WHAT IS EXPECTED:
Restate all of the following data exactly, keeping any images out of the copy.
· · · · ·
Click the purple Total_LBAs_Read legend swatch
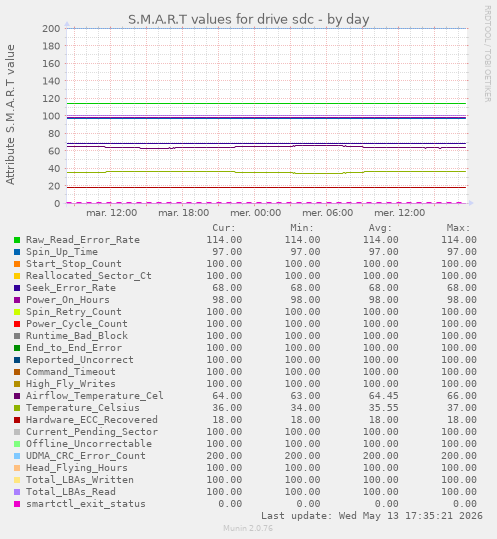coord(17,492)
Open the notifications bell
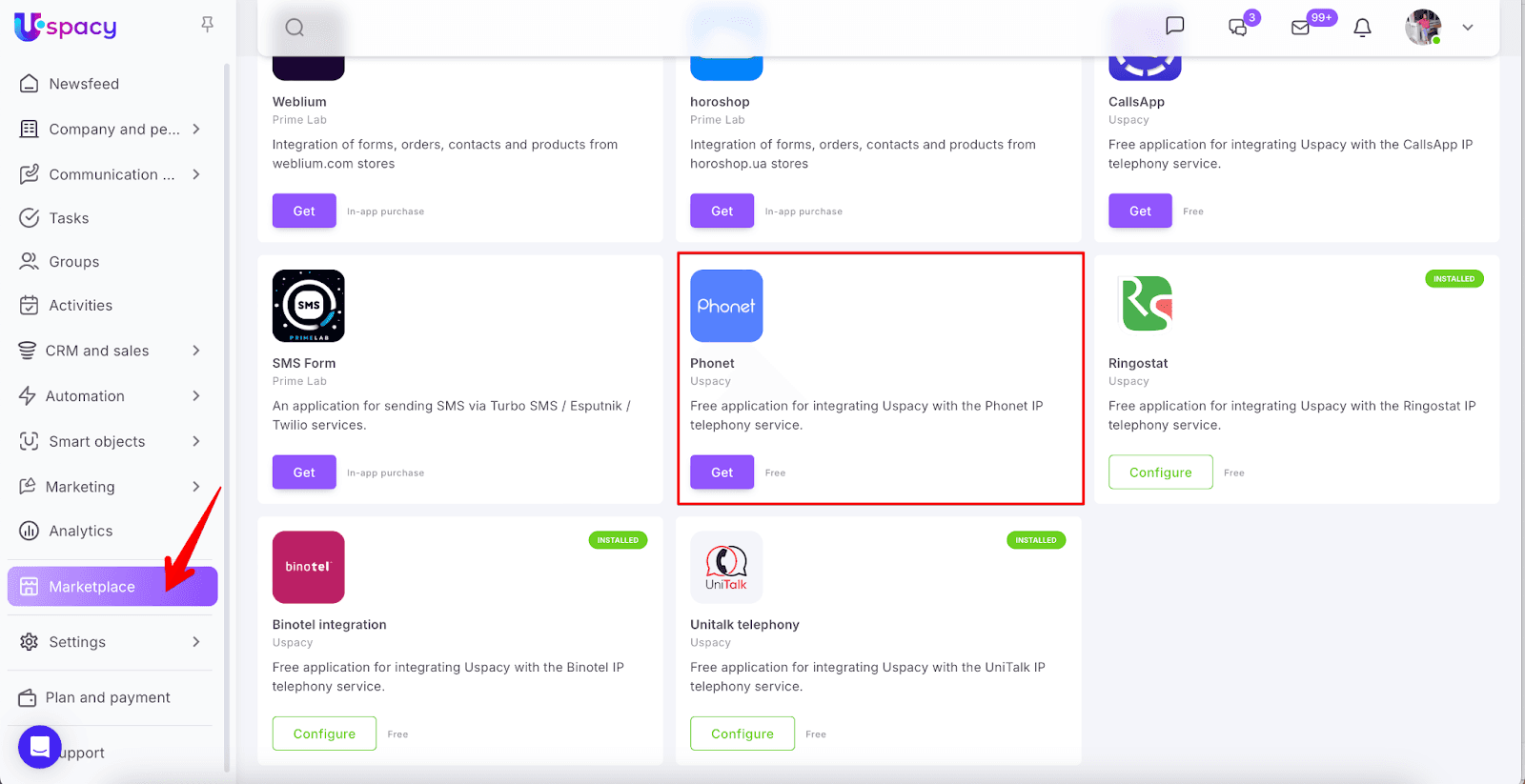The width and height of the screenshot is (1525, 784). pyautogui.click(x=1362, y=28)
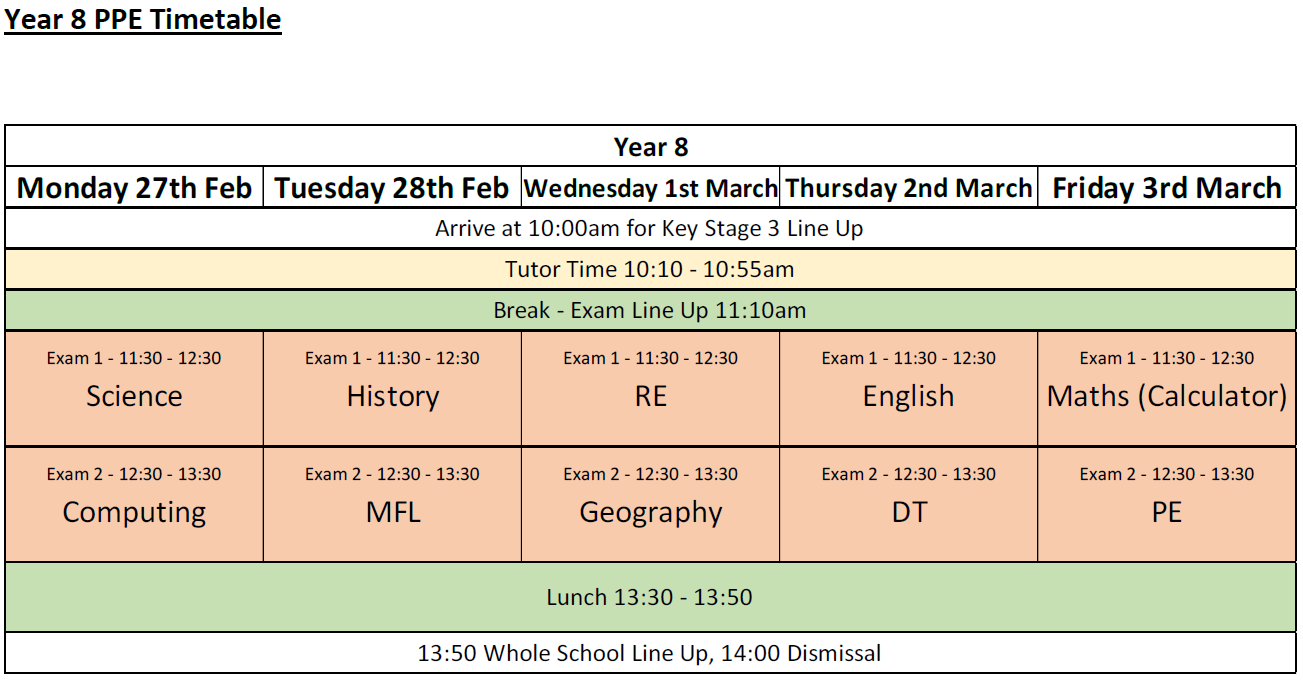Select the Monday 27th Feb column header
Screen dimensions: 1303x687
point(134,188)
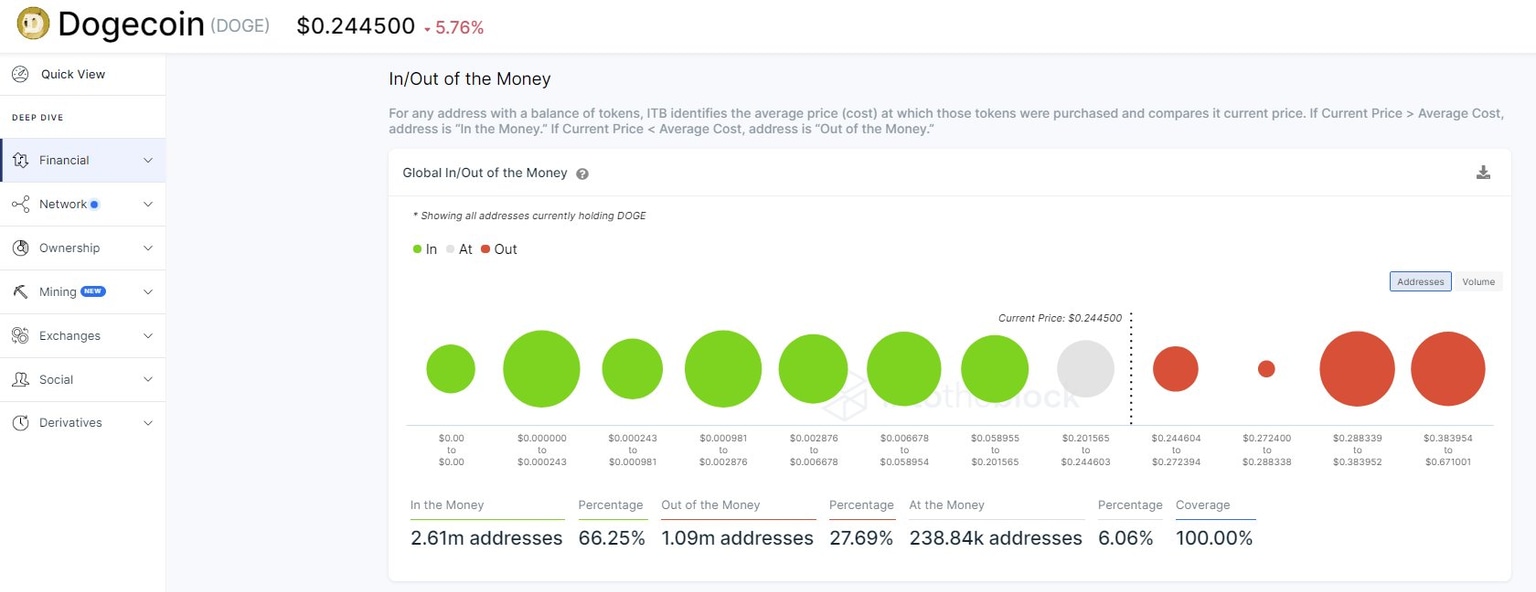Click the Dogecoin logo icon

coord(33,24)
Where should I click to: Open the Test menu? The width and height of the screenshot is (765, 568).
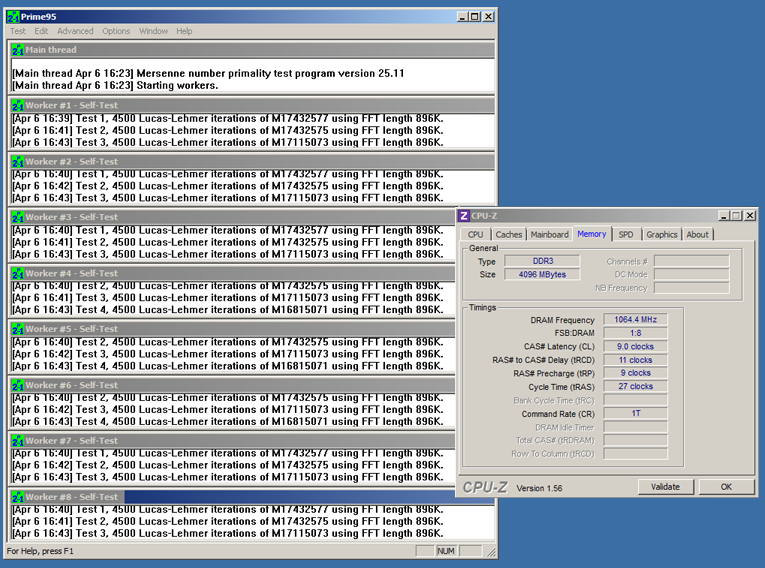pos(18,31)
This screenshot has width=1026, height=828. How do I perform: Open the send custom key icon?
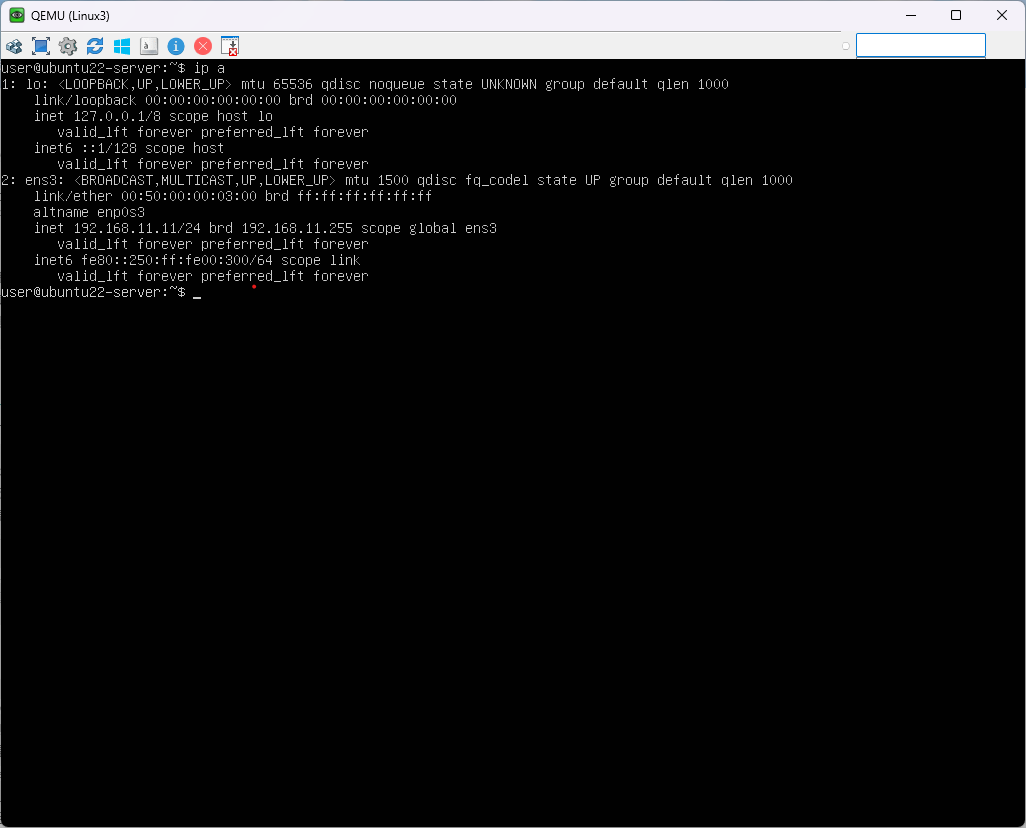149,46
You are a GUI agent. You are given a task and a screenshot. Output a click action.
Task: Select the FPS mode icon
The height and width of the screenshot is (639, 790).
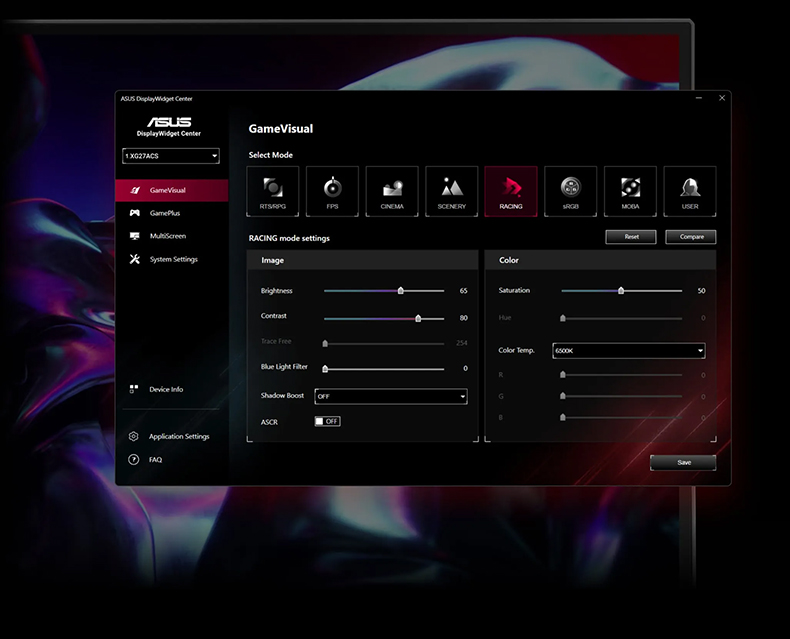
· · · · ·
RESPONSE:
Click the purple Total_LBAs_Read legend swatch
coord(17,492)
Open the notifications bell
The width and height of the screenshot is (1525, 784). pyautogui.click(x=1362, y=28)
Select the Monday 27th Feb column header
Screen dimensions: 1303x687
point(134,188)
Click the Dogecoin logo icon

coord(33,24)
Where should I click to: Open the Test menu? The width and height of the screenshot is (765, 568).
pos(18,31)
This screenshot has width=1026, height=828. How do I perform: Open the send custom key icon?
149,46
You are a GUI agent. You are given a task and a screenshot. Output a click action.
Task: Select the FPS mode icon
The height and width of the screenshot is (639, 790).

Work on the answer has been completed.